• **SUPPLIED MATERIAL**:
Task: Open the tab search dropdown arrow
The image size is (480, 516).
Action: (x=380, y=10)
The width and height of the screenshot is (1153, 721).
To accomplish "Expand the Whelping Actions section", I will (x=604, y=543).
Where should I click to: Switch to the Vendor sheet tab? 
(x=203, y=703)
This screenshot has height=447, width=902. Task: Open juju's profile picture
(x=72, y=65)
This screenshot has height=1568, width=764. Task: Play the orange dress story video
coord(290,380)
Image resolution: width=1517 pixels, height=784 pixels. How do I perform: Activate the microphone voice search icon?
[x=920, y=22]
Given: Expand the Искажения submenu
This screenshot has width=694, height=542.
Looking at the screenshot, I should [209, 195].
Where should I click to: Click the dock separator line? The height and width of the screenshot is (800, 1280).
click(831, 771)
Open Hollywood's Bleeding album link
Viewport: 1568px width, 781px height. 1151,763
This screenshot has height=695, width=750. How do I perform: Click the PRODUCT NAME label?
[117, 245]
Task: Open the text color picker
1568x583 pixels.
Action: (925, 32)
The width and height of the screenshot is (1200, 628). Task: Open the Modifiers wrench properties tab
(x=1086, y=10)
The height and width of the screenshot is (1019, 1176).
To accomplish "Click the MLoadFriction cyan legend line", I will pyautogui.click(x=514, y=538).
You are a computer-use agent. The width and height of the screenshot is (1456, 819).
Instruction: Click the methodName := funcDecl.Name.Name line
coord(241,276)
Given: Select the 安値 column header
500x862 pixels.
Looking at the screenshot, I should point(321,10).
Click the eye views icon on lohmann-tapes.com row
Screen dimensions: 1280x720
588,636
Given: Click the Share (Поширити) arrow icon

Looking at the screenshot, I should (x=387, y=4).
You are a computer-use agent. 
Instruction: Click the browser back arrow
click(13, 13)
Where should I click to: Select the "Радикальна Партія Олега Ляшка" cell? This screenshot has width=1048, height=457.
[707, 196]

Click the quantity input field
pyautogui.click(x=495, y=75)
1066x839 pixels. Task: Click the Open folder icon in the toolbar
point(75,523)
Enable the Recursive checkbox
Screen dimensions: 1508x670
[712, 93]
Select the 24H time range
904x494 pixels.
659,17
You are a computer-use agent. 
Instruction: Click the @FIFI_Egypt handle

• **EXERCISE DIRECTIONS**:
Extract each line of the material exactly as it stands.

• **TASK ANSWER**:
Task: Open the tab search dropdown arrow
The image size is (480, 516).
Action: (x=380, y=10)
The width and height of the screenshot is (1153, 721).
To accomplish "Expand the Whelping Actions section", I will (x=604, y=543).
Where should I click to: Switch to the Vendor sheet tab? 
(x=203, y=703)
This screenshot has height=447, width=902. Task: Open juju's profile picture
(x=72, y=65)
This screenshot has height=1568, width=764. Task: Play the orange dress story video
coord(290,380)
Image resolution: width=1517 pixels, height=784 pixels. How do I perform: Activate the microphone voice search icon?
[x=920, y=22]
Given: Expand the Искажения submenu
This screenshot has width=694, height=542.
Looking at the screenshot, I should [209, 195].
Where should I click to: Click the dock separator line? The height and width of the screenshot is (800, 1280).
click(831, 771)
Open Hollywood's Bleeding album link
Viewport: 1568px width, 781px height. 1151,763
This screenshot has height=695, width=750. How do I perform: Click the PRODUCT NAME label?
[117, 245]
Task: Open the text color picker
1568x583 pixels.
Action: (925, 32)
The width and height of the screenshot is (1200, 628). Task: Open the Modifiers wrench properties tab
(x=1086, y=10)
The height and width of the screenshot is (1019, 1176).
To accomplish "Click the MLoadFriction cyan legend line", I will pyautogui.click(x=514, y=538).
You are a computer-use agent. The width and height of the screenshot is (1456, 819).
Instruction: Click the methodName := funcDecl.Name.Name line
coord(241,276)
Given: Select the 安値 column header
500x862 pixels.
Looking at the screenshot, I should point(321,10).
Click the eye views icon on lohmann-tapes.com row
Screen dimensions: 1280x720
588,636
Given: Click the Share (Поширити) arrow icon

Looking at the screenshot, I should (x=387, y=4).
You are a computer-use agent. 
Instruction: Click the browser back arrow
click(13, 13)
Where should I click to: Select the "Радикальна Партія Олега Ляшка" cell? This screenshot has width=1048, height=457.
[707, 196]

Click the quantity input field
pyautogui.click(x=495, y=75)
1066x839 pixels. Task: Click the Open folder icon in the toolbar
point(75,523)
Enable the Recursive checkbox
Screen dimensions: 1508x670
[712, 93]
Select the 24H time range
904x494 pixels.
659,17
You are a computer-use agent. 
Instruction: Click the @FIFI_Egypt handle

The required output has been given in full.